1. Academic Validation
  2. Effect of ergot alkaloids on 3H-flunitrazepam binding to mouse brain GABAA receptors

Effect of ergot alkaloids on 3H-flunitrazepam binding to mouse brain GABAA receptors

  • Coll Antropol. 2003;27 Suppl 1:175-82.
Ante Tvrdeić 1 Danka Pericić
Affiliations

Affiliation

  • 1 Department of Pharmacology, School of Medicine, University of J.J. Strossmayer Osijek, Osijek, Croatia.
PMID: 12955907
Abstract

In vitro effects of dihydroergotoxine, dihydroergosine, dihydroergotamine, alpha-dihydroergocriptine (ergot Alkaloids), diazepam, methyl-beta-Carboline-3-carboxilate (beta-CCM), flumazenil (benzodiazepines), gamma-amino butyric acid (GABA) and thiopental (barbiturate) were studied on mouse brain (cerebrum minus cerebral cortex) benzodiazepine binding sites labeled with 3H-flunitrazepam. Specific, high affinity (affinity constant, Kd = 57.7 8.6 nM) binding sites for 3H-flunitrazepam on mouse brain membranes were identified. All benzodiazepine drugs inhibited 3H-flunitrazepam binding with nanomolar potencies. In contrast to benzodiazepines, all ergot drugs, GABA and thiopental produced an enhancement of 3H-flunitrazepam binding to its binding site at the GABAA receptor of the mouse brain. The rank order of potency was: neurotransmitter (GABA) > dihydroergotoxine > thiopental > alpha-dihydroergocriptine > dihydroergosine > dihydroergotamine.
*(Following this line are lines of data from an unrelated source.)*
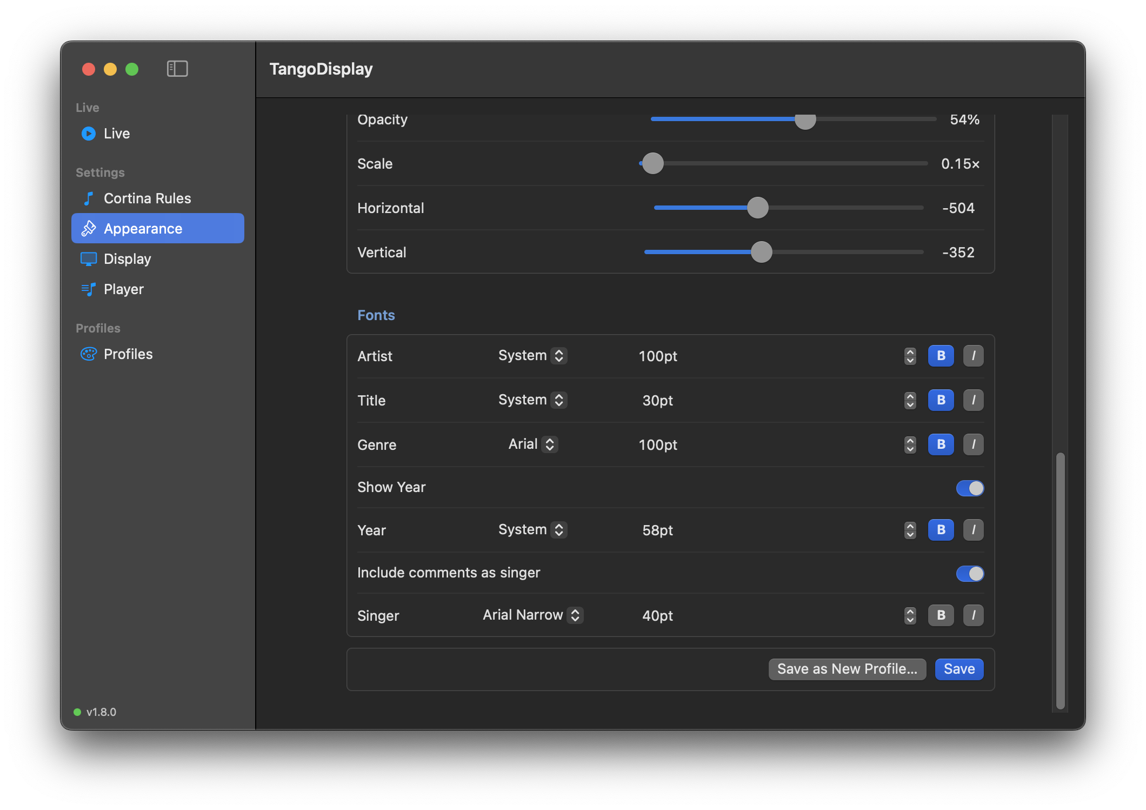
Task: Click the Profiles palette icon
Action: [x=89, y=354]
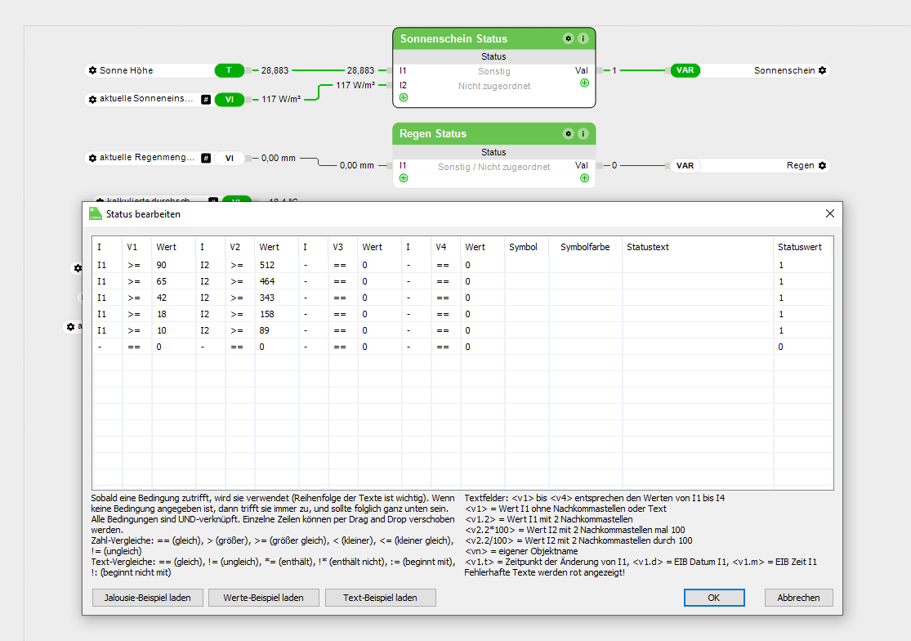Add output to Regen Status with plus icon
The height and width of the screenshot is (641, 911).
[x=584, y=177]
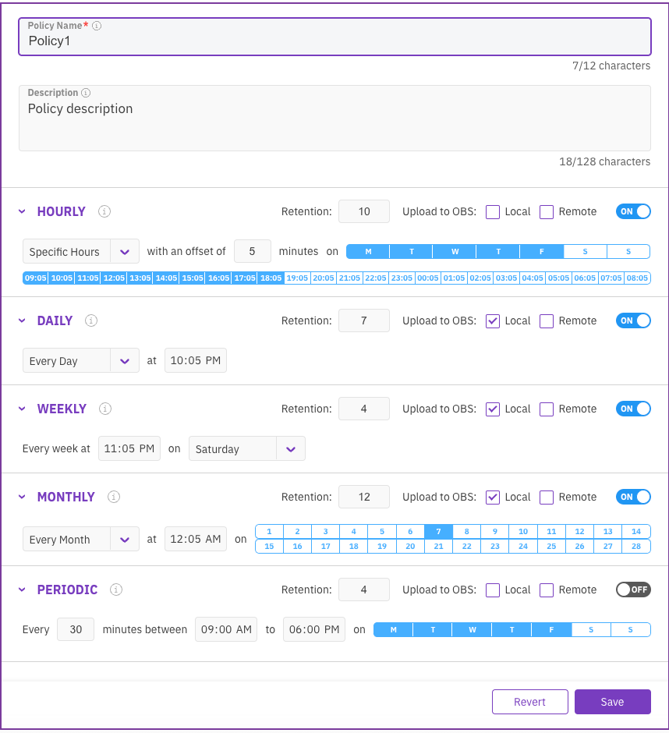This screenshot has width=669, height=733.
Task: Select the 19:05 hour slot
Action: click(297, 278)
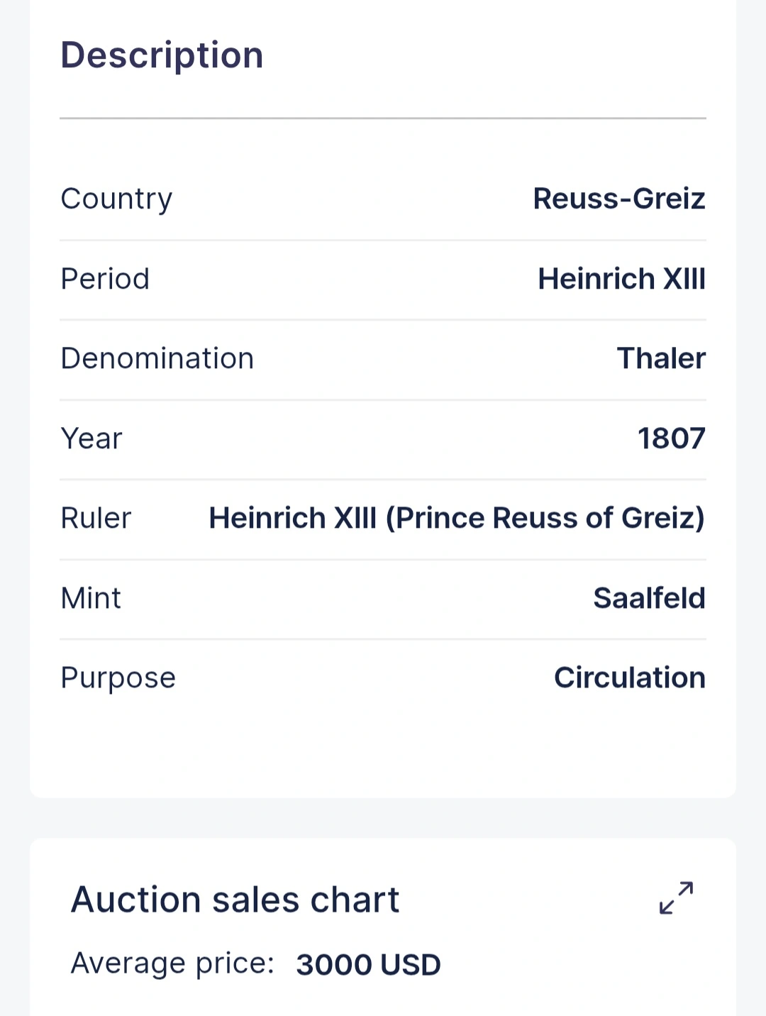Click the Purpose row label
Screen dimensions: 766x1016
coord(118,678)
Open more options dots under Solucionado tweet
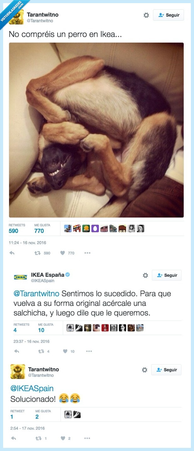This screenshot has height=451, width=194. click(x=87, y=438)
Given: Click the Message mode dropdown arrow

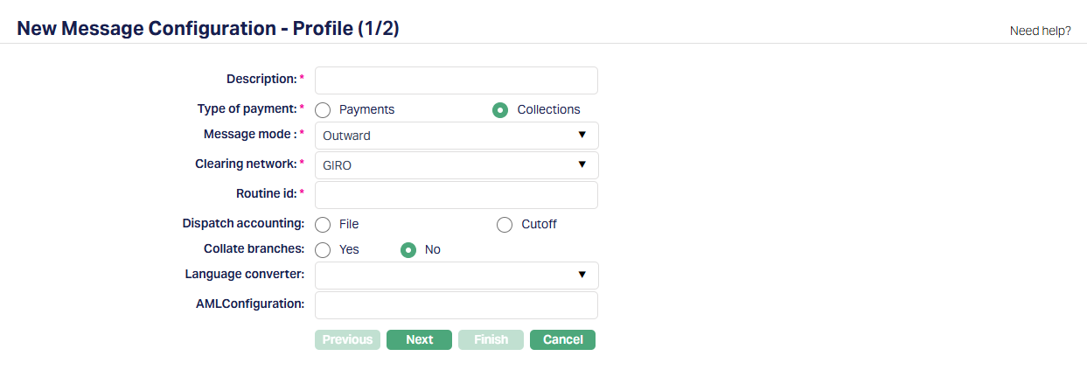Looking at the screenshot, I should [x=582, y=136].
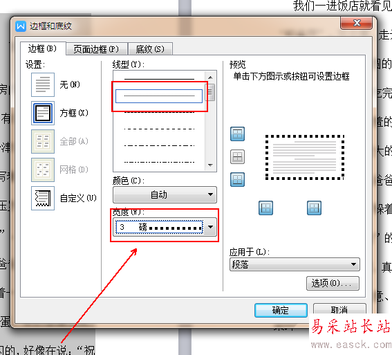392x355 pixels.
Task: Toggle the top border button in preview
Action: (x=237, y=134)
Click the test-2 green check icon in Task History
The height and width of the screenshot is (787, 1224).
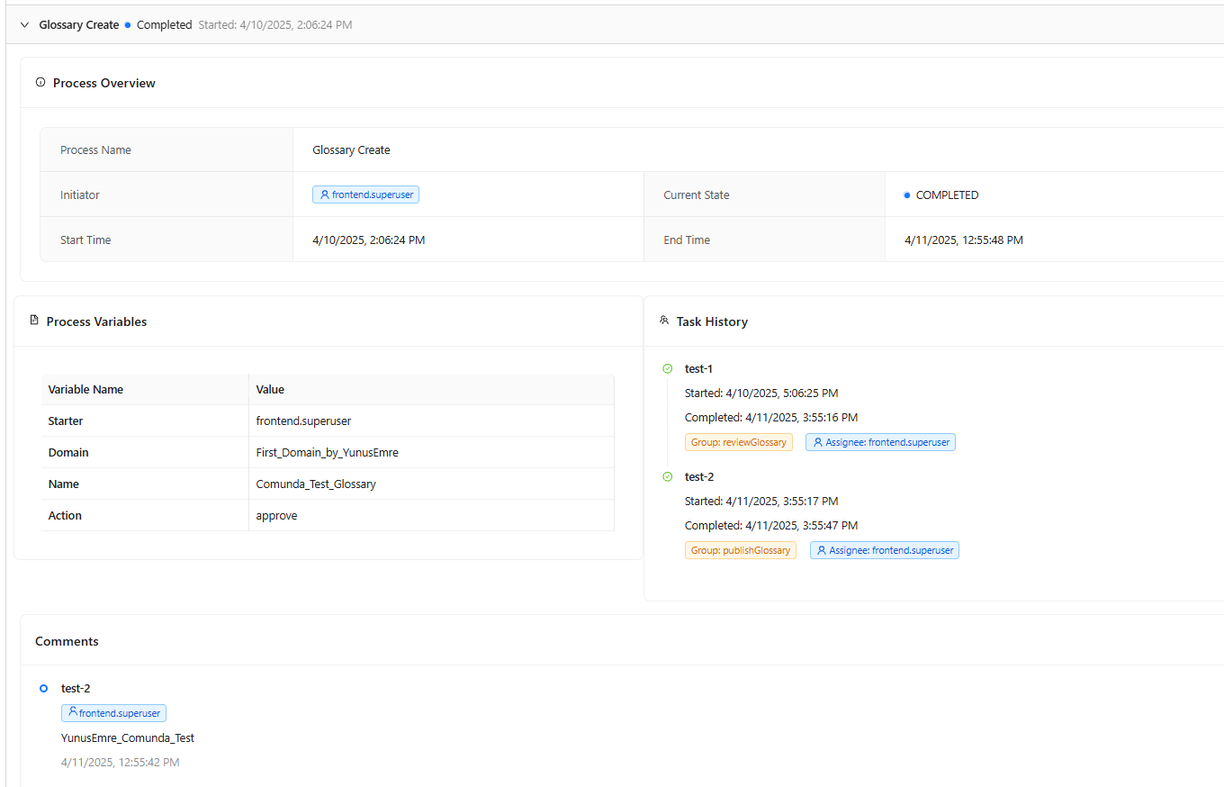[x=668, y=476]
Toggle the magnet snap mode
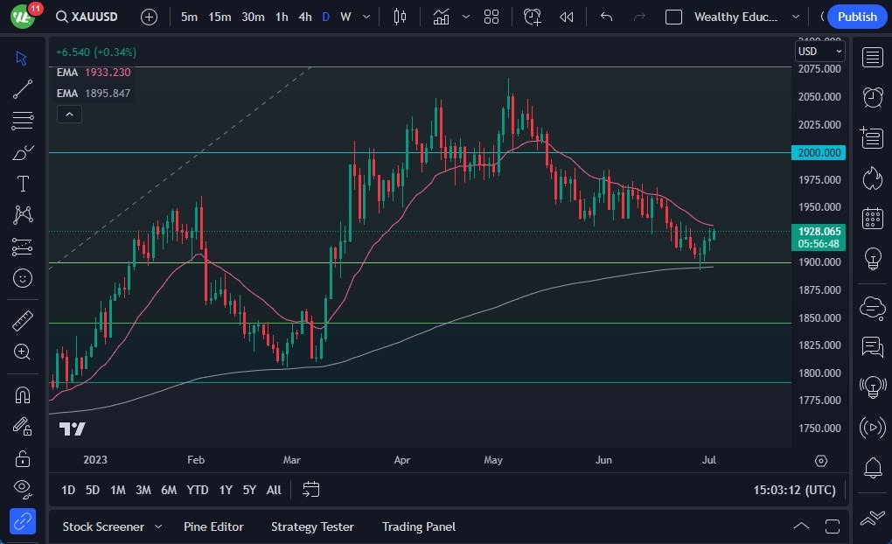 [23, 394]
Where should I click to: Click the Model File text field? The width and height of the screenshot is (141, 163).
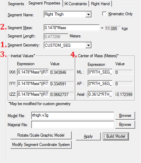pos(72,115)
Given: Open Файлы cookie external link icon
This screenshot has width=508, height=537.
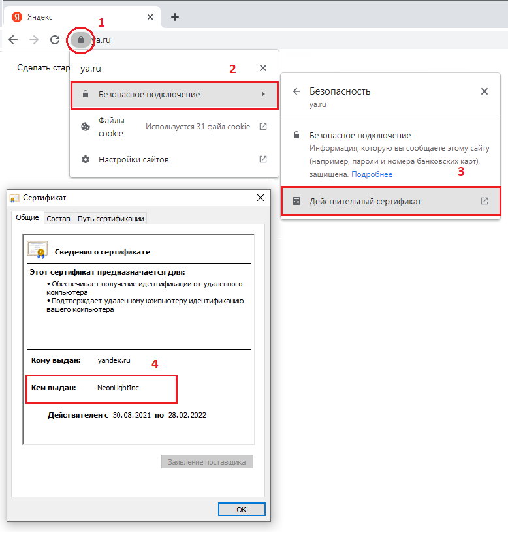Looking at the screenshot, I should pyautogui.click(x=262, y=127).
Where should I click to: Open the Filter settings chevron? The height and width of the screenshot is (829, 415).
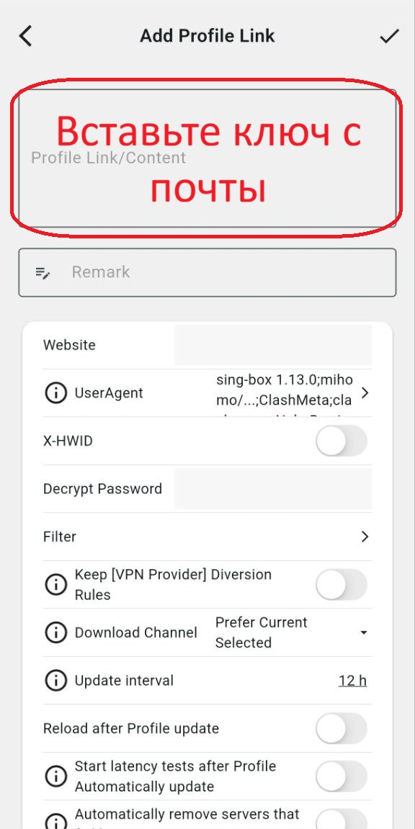coord(365,537)
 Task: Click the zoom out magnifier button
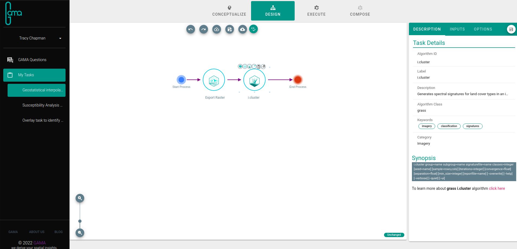80,233
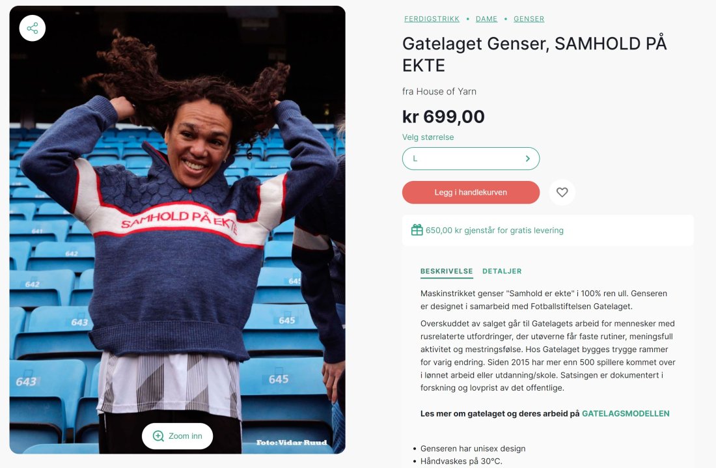The height and width of the screenshot is (468, 716).
Task: Click the product title Gatelaget Genser
Action: click(x=534, y=54)
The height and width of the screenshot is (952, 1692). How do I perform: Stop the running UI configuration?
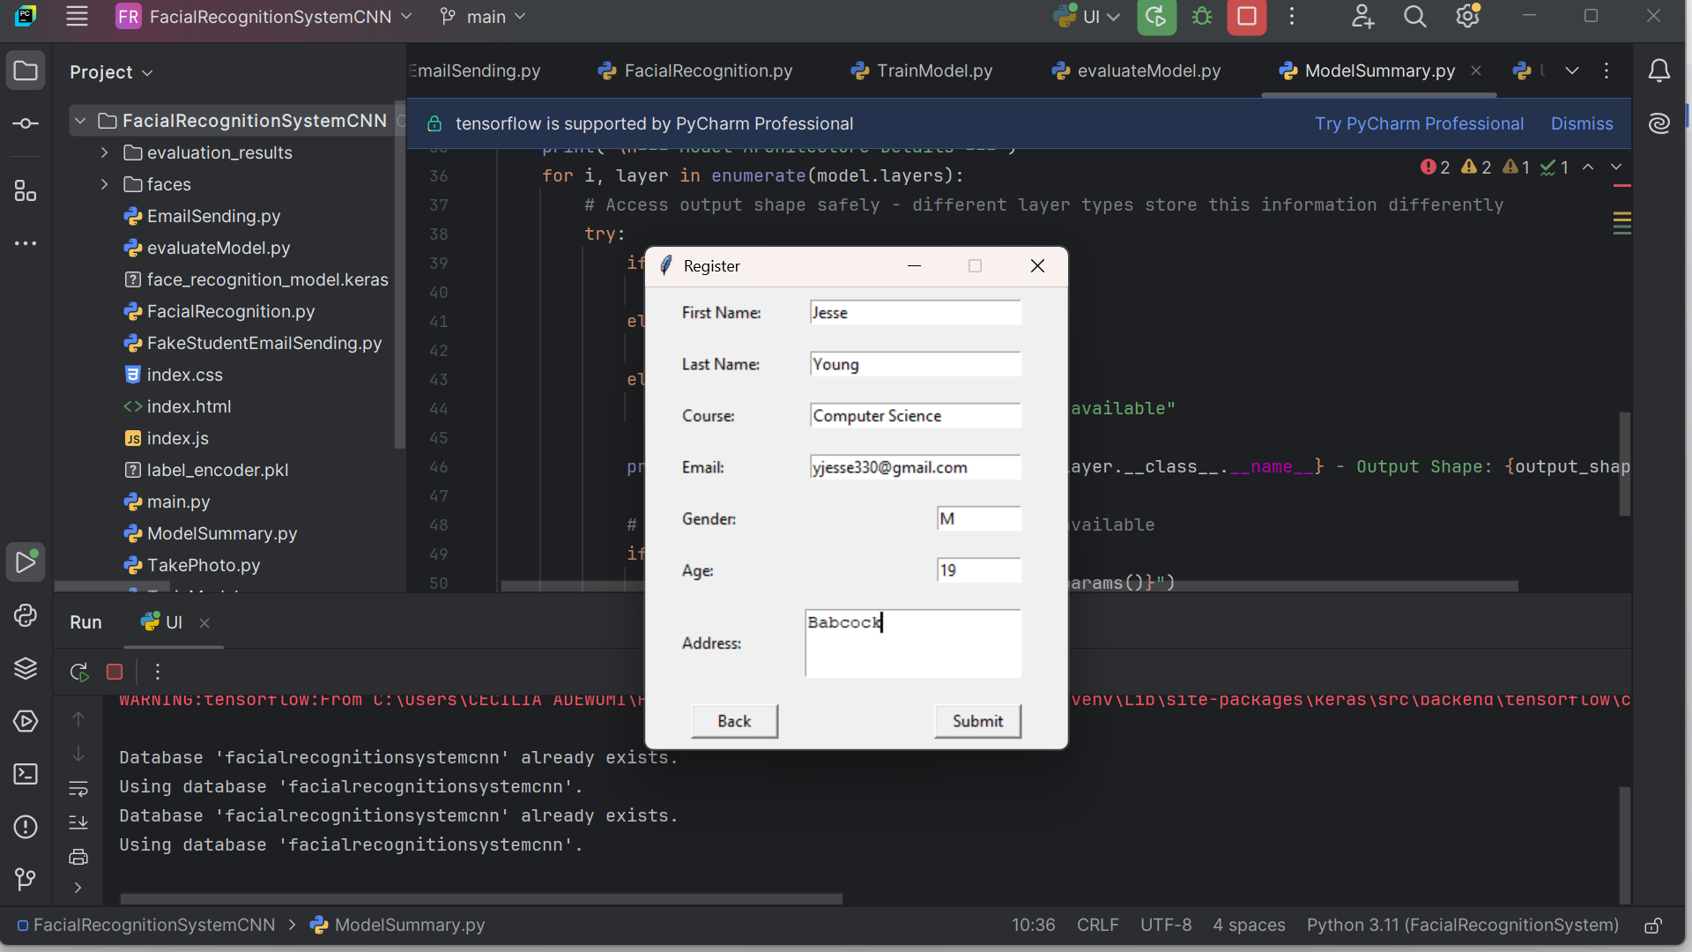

The results suggest that dihydrogenated ergot derivatives do not bind to the brain benzodiazepine binding sites labeled with 3H-flunitrazepam. However, an enhancement of 3H-flunitrazepam binding by all ergot drugs tested, clearly identifies an allosteric interaction with the benzodiazepine binding sites of GABAA receptors.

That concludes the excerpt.